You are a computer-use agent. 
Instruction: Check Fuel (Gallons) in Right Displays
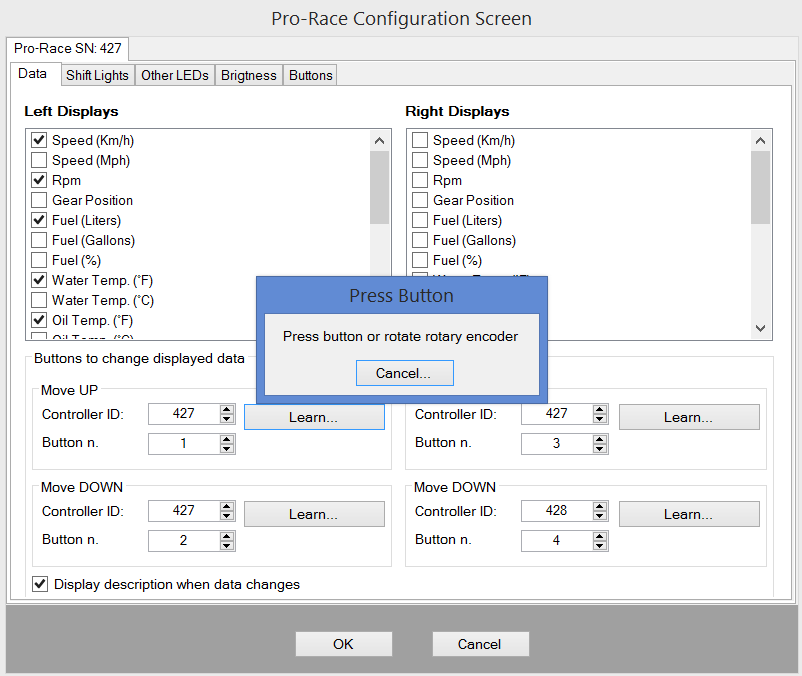(x=420, y=241)
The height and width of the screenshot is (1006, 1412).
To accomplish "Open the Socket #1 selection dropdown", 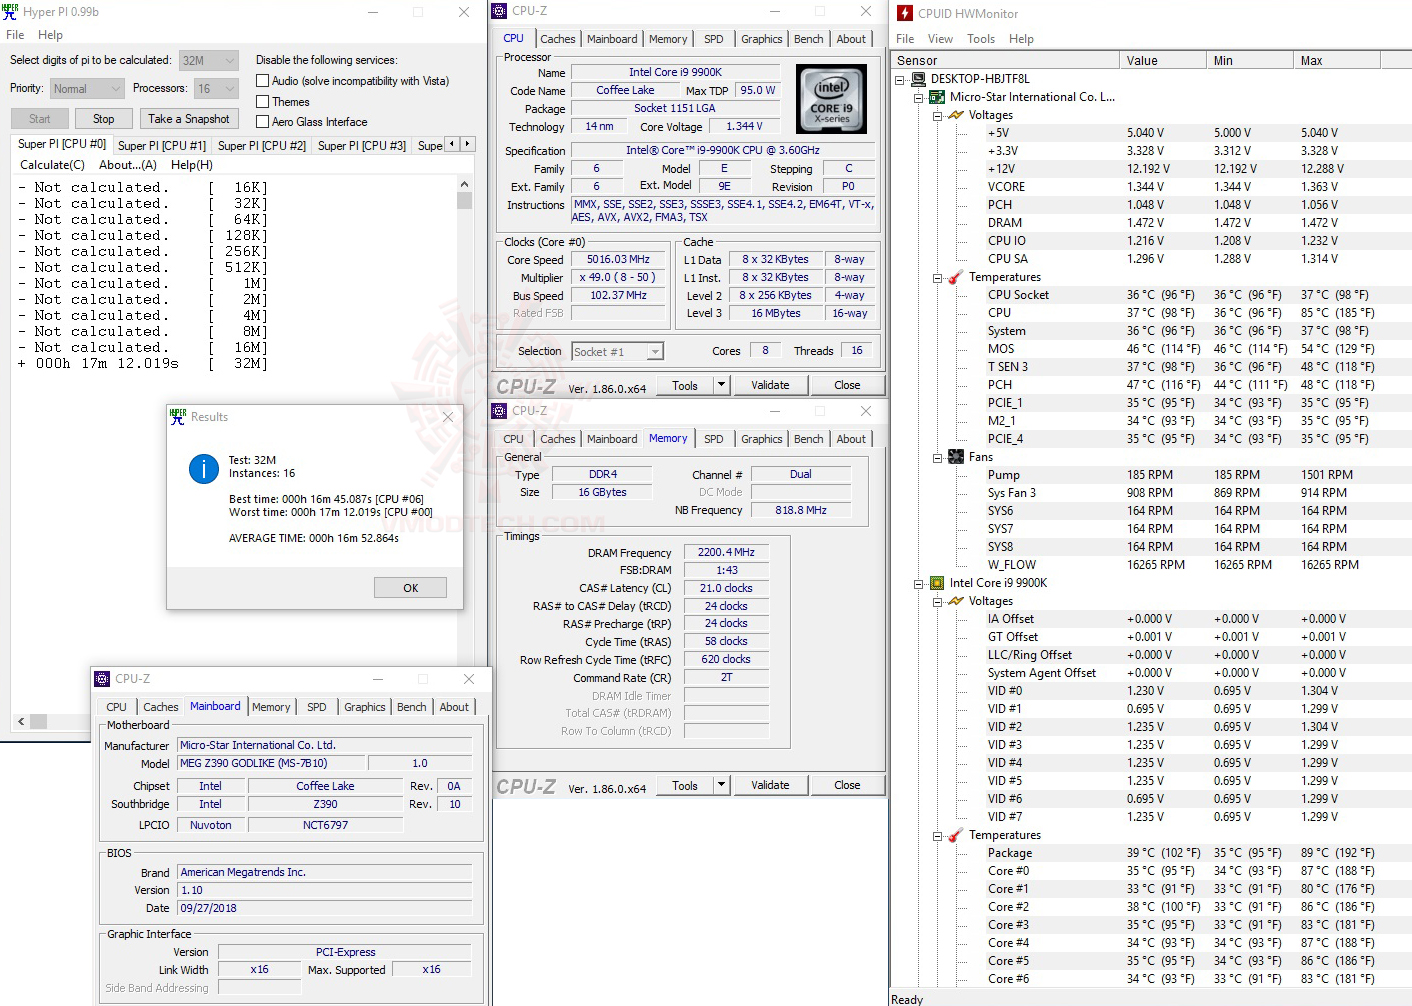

Aim: Rewrite the text of the items above as a numbered list with one line per entry and no blank lines, leaving the pictures out.

Response to the exercise:
1. You are a computer-use agent. 
2. Instruction: Check Fuel (Gallons) in Right Displays
3. (x=420, y=241)
4. The height and width of the screenshot is (1006, 1412).
5. To accomplish "Open the Socket #1 selection dropdown", 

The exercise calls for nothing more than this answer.